What needs to be done
In the listing below, locate the line containing "This screenshot has height=643, width=1372." and copy it and every line after it through the end, exactly as written, leaving out any pictures.
- - -
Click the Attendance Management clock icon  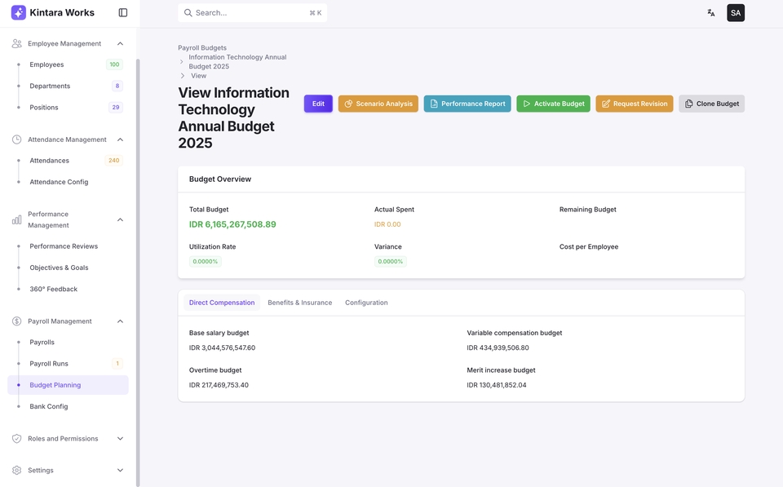[x=15, y=139]

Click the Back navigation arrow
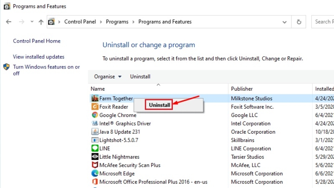(8, 22)
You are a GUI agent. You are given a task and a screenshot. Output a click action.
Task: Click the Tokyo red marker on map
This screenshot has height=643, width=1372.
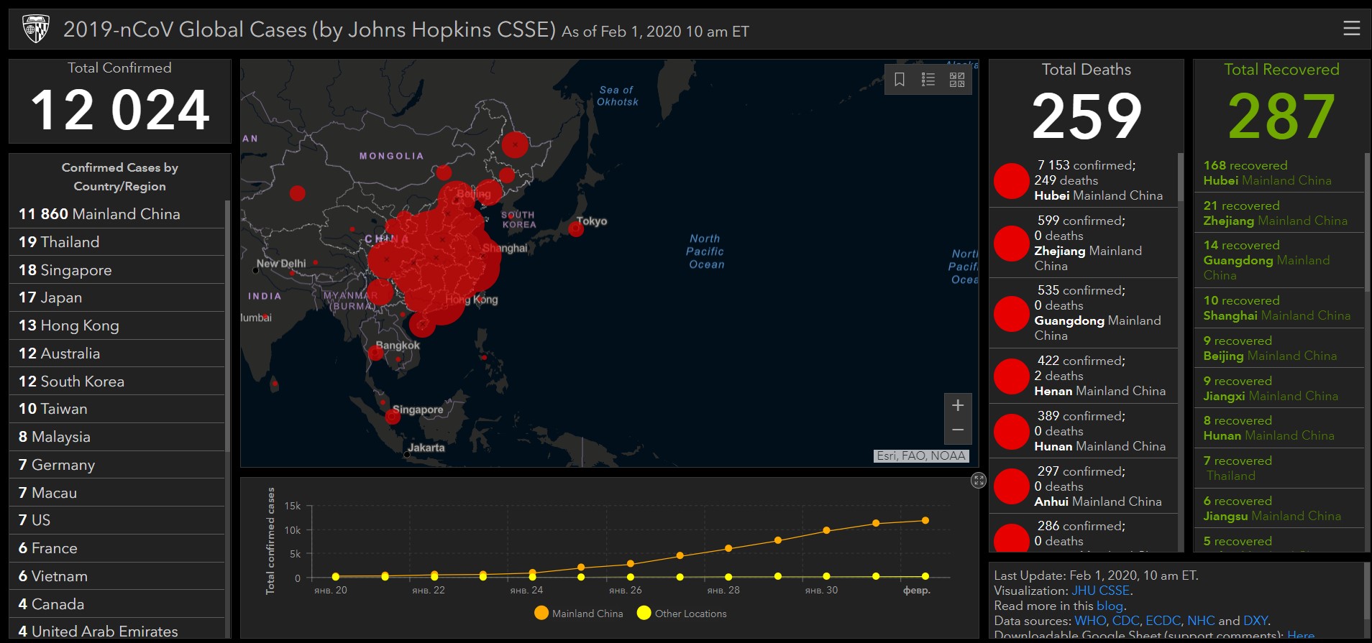click(x=576, y=229)
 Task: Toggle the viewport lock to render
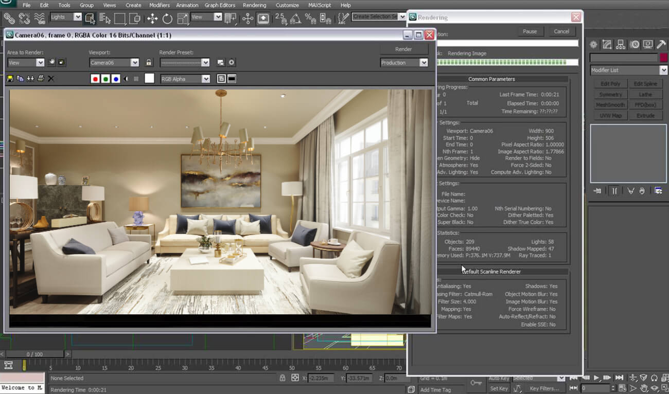tap(149, 63)
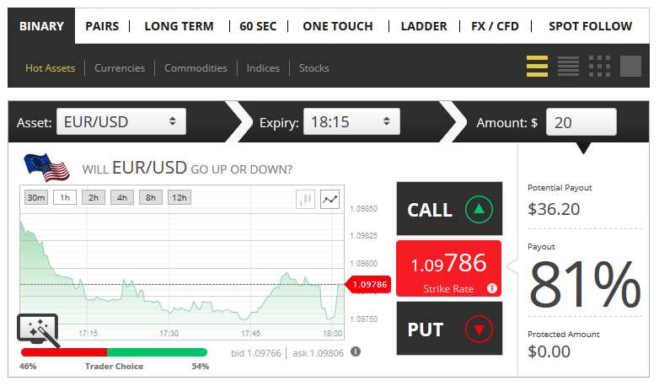Click the CALL button
The height and width of the screenshot is (386, 659).
(449, 208)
- - -
Task output
This screenshot has height=643, width=1372.
click(x=576, y=229)
 Task: Toggle the viewport lock to render
tap(149, 63)
Click the CALL button
The height and width of the screenshot is (386, 659).
(449, 208)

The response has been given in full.